Moi aussi, j’ai tenté l’expérience. Je me suis assis sur une chaise au jardin du Luxembourg, face à une statue. J’ai tiré vers moi une autre chaise en fer, je me suis installé et j’ai tendu la main. J’ai attendu ainsi, une journée entière, je crois. Il ne s’est rien passé. Enfin, presque rien. Deux passants se sont arrêtés, intrigués. L’un d’eux m’a demandé ce que je fabriquais là, main tendue, devant une statue.

« Je m’entraîne à ne rien recevoir », ai-je répondu, satisfait d’avoir pu ressortir cette phrase de Diogène.

Ils n’ont rien compris, évidemment. Ils ont esquissé un geste du doigt sur leur tempe, un petit quart de tour, puis un autre, et sont repartis. Cela faisait partie de l’exercice, aussi. Accepter d’être pris pour un fou, un original. Mais peu importait. J’avais un but, et je ne le perdais pas de vue.

Ce but, c’était d’atteindre une certaine forme de dépouillement. Une pauvreté choisie, en somme, mais qui n’était qu’un passage obligé.

Le véritable but, je ne l’ai découvert que bien plus tard, après m’être raconté mille mensonges. Ce but, c’était la franchise.

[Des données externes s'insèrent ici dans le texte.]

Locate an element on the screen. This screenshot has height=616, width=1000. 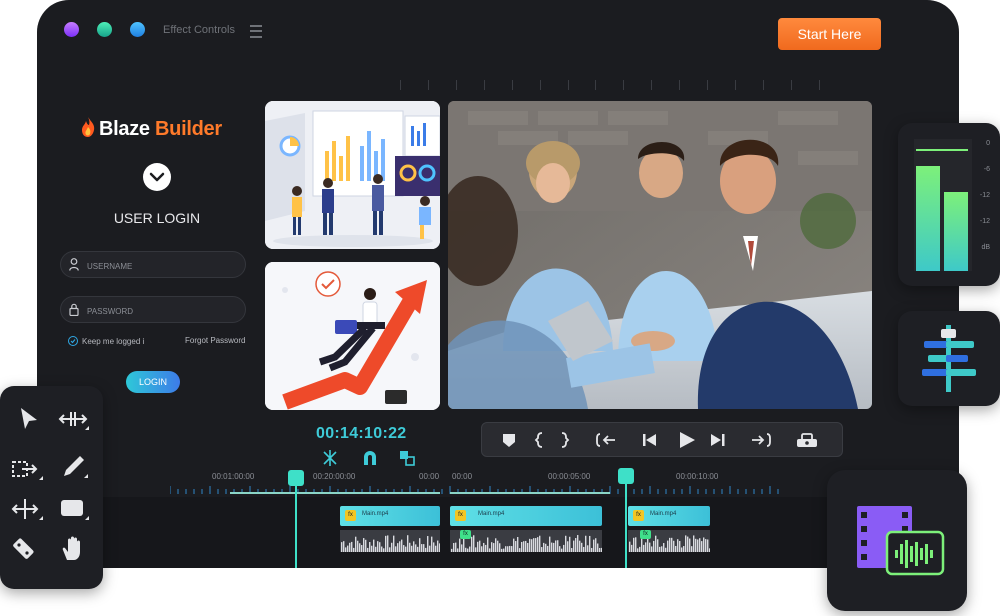
transport-controls is located at coordinates (662, 440).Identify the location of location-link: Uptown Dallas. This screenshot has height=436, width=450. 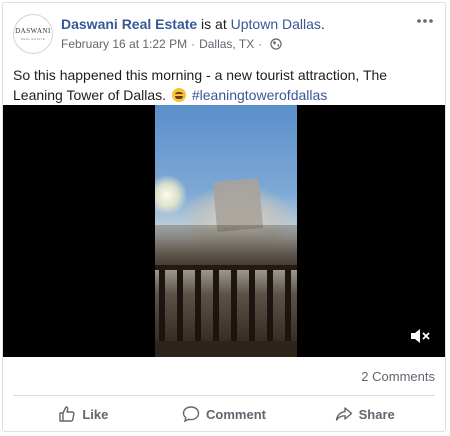
(276, 24).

Pas la franchise envers les autres – on peut très bien vivre sans jamais se soucier de cette dernière. Mais la franchise envers soi-même. Et celle-là, si on l’évite, si on la manque, aïe, aïe, aïe... C’est comme dans le film Gravity : on finit par errer, seul, enfermé dans un scaphandre, perdu dans l’espace intersidéral, sans aucun espoir de retour.